Models for Video Traffic

Jahangir H. Sarker

Communications Laboratory

Institute of Radio Communications

Helsinki University of Technology

P. O. Box 2300, FIN-02015 HUT, Finland.

Tel: +358 9 451 2347/ Fax: +358 9 451 2345




Modeling of the Variable Bit Rate (VBR) video sources is the main purpose of this report. Various factors impact the characteristics and requirements of video traffic. In ATM networks, both Constant Bit Rate (CBR) and real time VBR services can be obtained to support the video traffic. Two types of video traffic modeling technique called The VBR modeling techniques using Markov modulated fluid models and transform-expand-sample (TES) are described.

1. Introduction

Broad band communications networks are expected to support a wide range of multimedia applications, including entertainment video on demand (VOD), high definition TV (HDTV), and multimedia teleconferencing. These applications generate video and audio streams that must be transported in timely manner to ensure coherent reception and playback at the receiver. Video streams are typically compressed before being transported over a network.

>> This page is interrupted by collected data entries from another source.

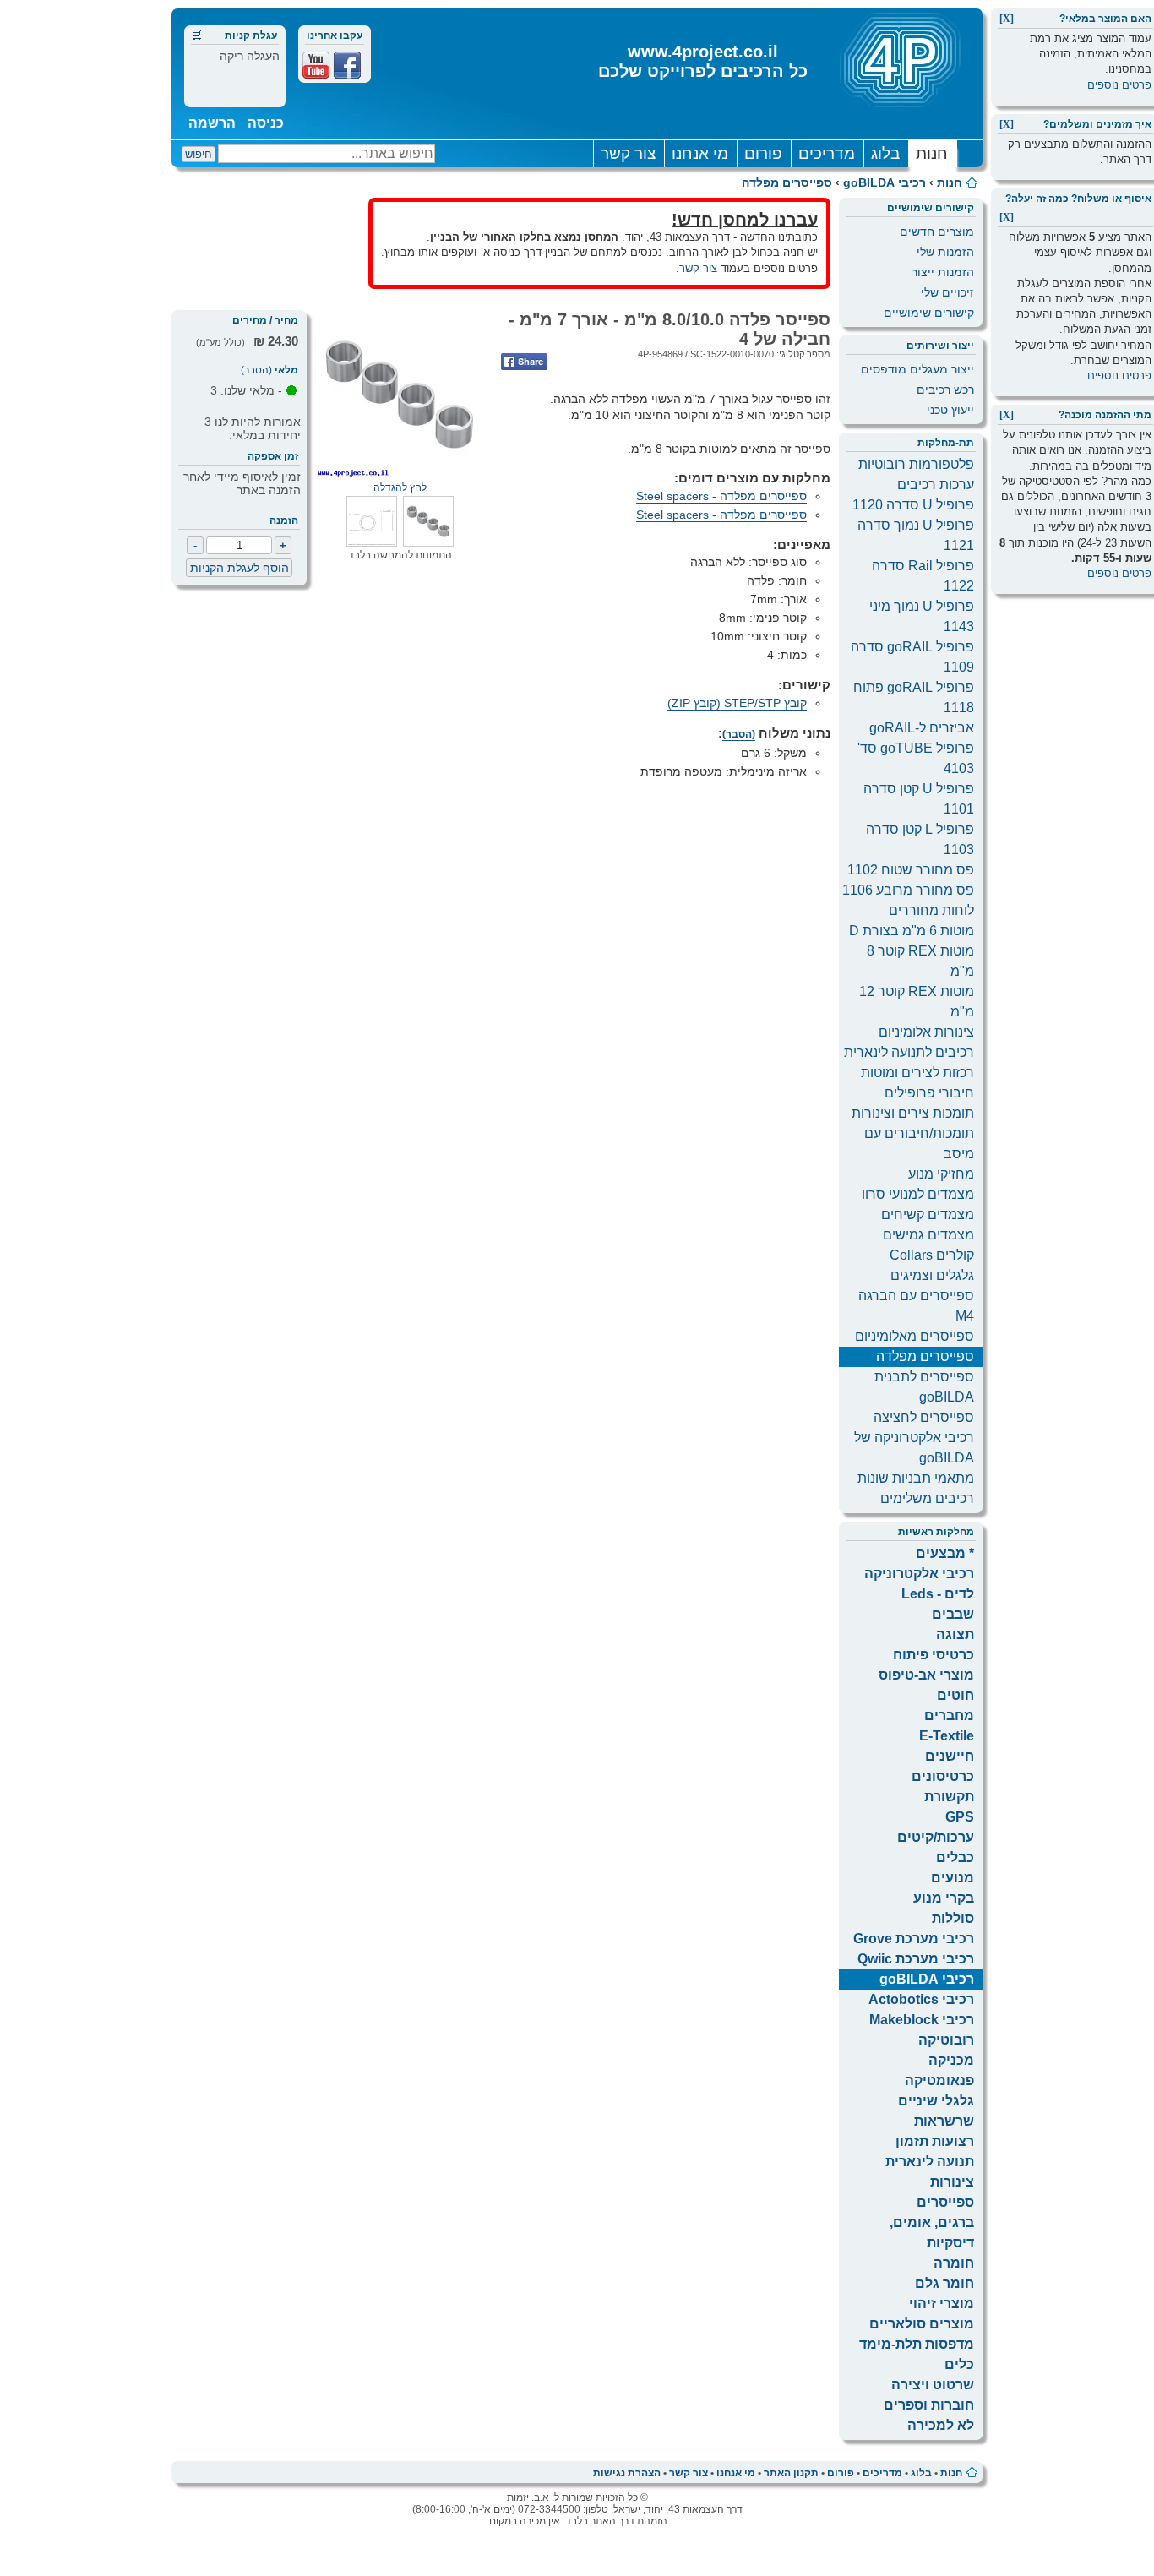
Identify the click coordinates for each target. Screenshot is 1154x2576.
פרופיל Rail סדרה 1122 (923, 575)
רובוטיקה (946, 2040)
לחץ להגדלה (400, 487)
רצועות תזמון (934, 2141)
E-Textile (946, 1736)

For constant-quality video, the video encoder generates a sequence of variable-size compressed frames. When the frame generation rate is constant, the output of the encoder constitutes a variable bit rate (VBR) stream.

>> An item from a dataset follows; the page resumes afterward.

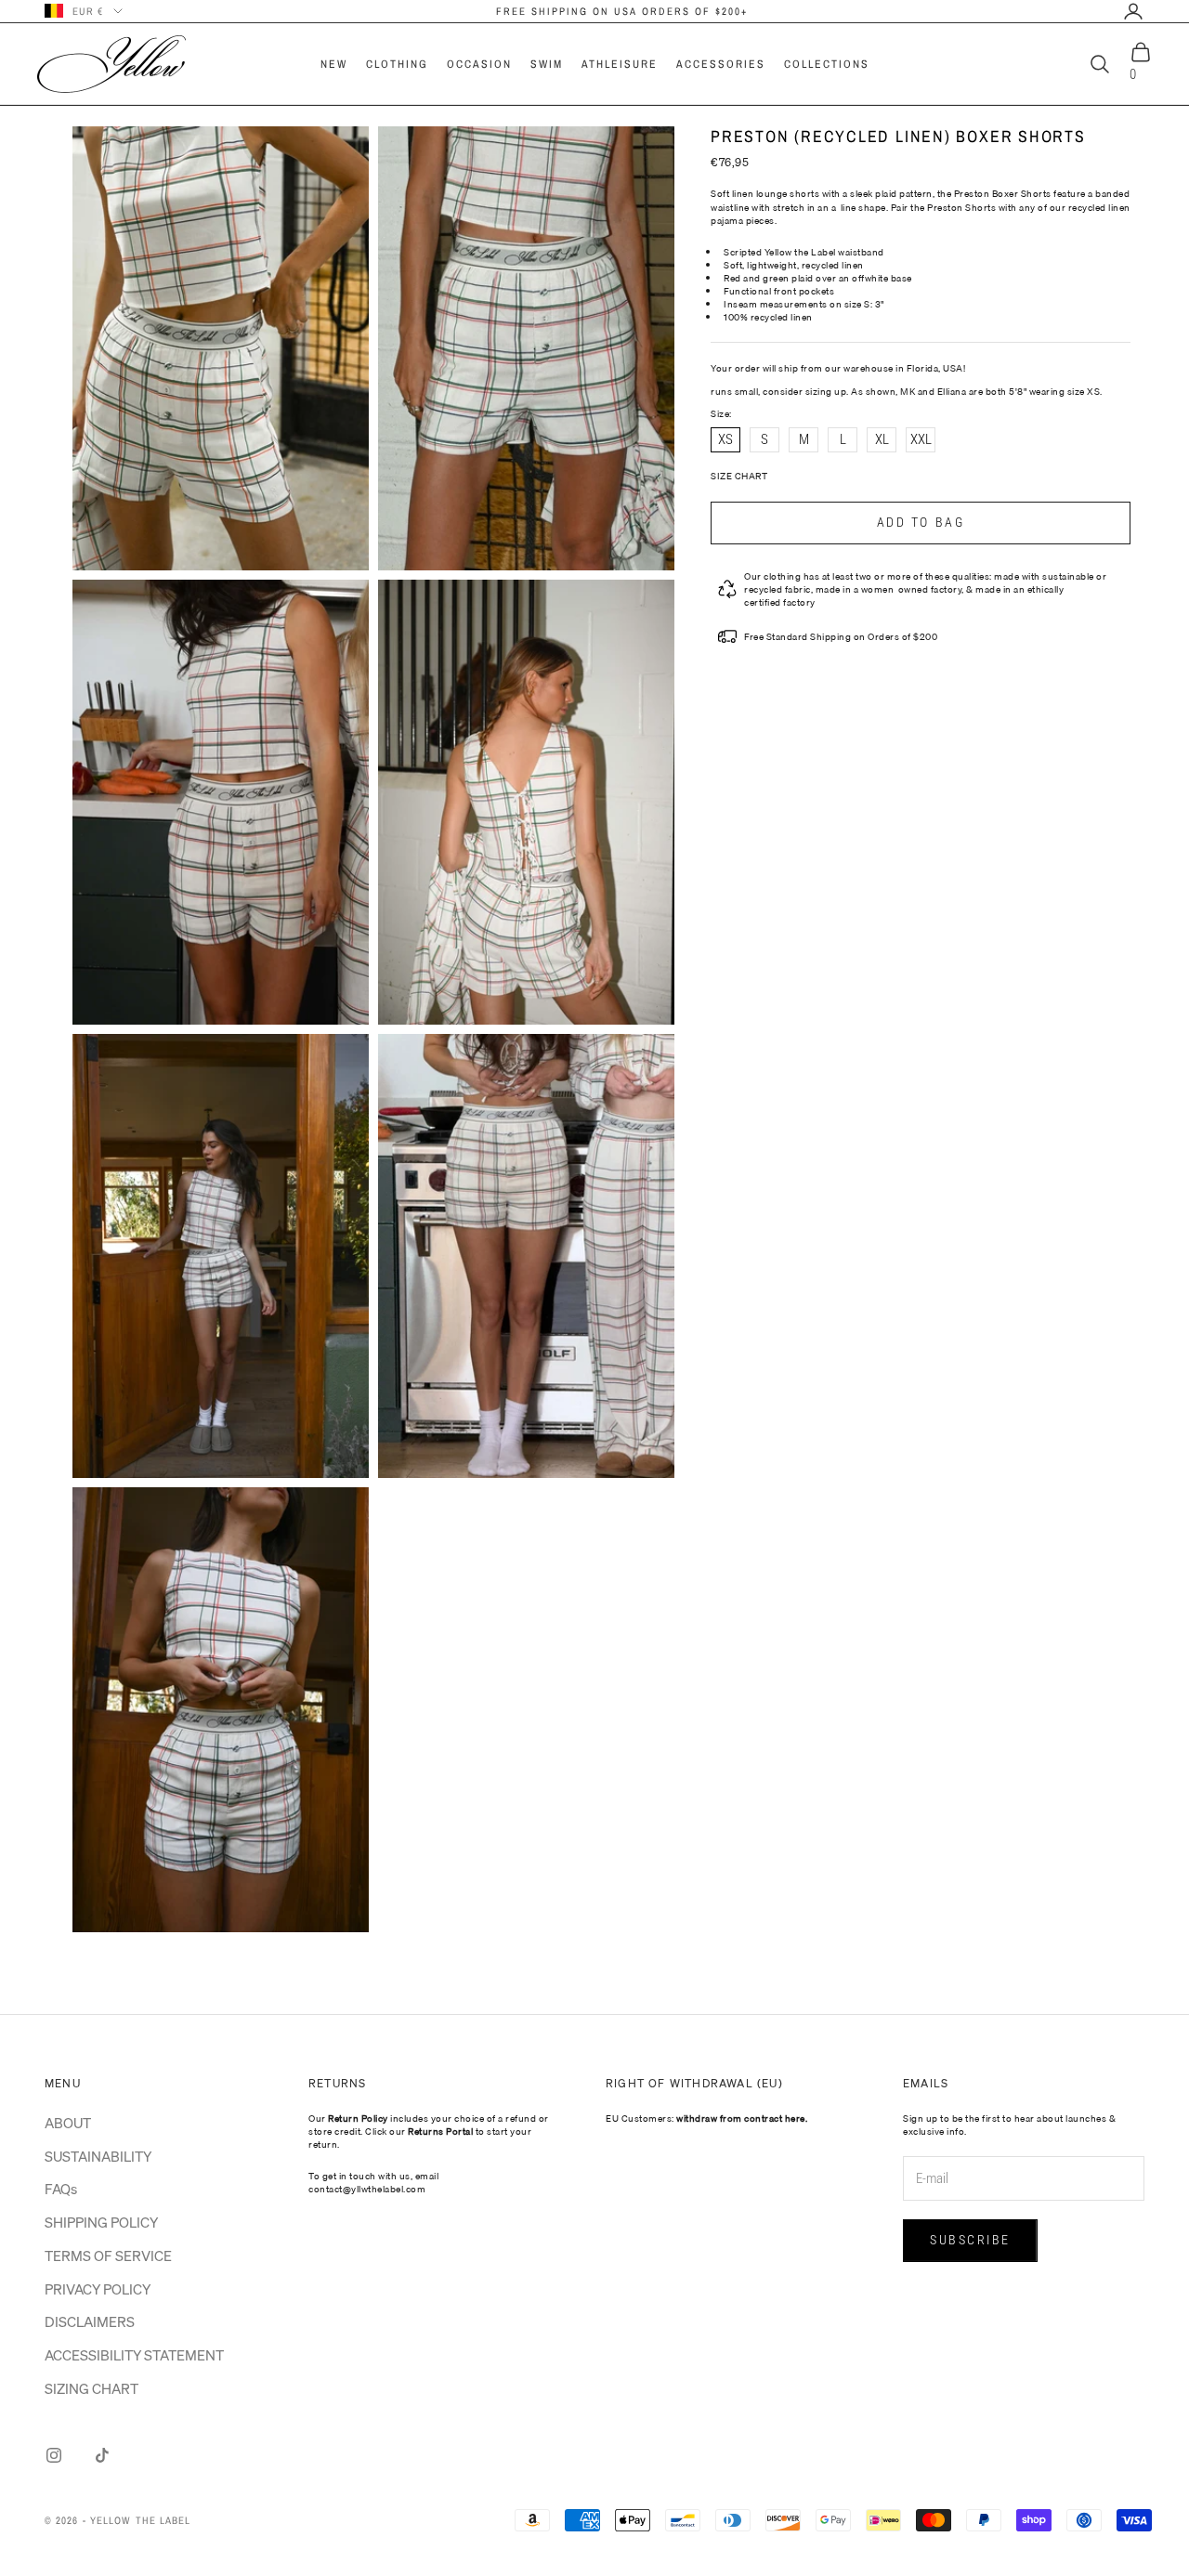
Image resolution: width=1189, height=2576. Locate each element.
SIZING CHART (91, 2388)
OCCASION (479, 64)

The objective of this report is to give an overview of the various types of video traffic models. Several factors effect the nature of video traffic and its transport requirements. Chiefs among these are the target quality (constant or variable), compression technique, coding time (on or offline), adaptiveness of the video application, and supported level of interactivity

2. Factors Impact the Nature of Video Traffic

2.1 VBR and CBR Coding

There is a complicated tradeoff between the minimum achievable coding bit rate R and the distortion D of the decoded images, described in the information theory by the rate distortion function R(D) [1]. The entropy rate (in bits/s) of a source determine the maximum compression (or minimum bit rate) achieved for lossless (D = 0) coding. For a moving image it will be time varying, depending roughly on the instantaneous activity or motion. Higher activity sources will have large R(D) for the same D (Fig 1).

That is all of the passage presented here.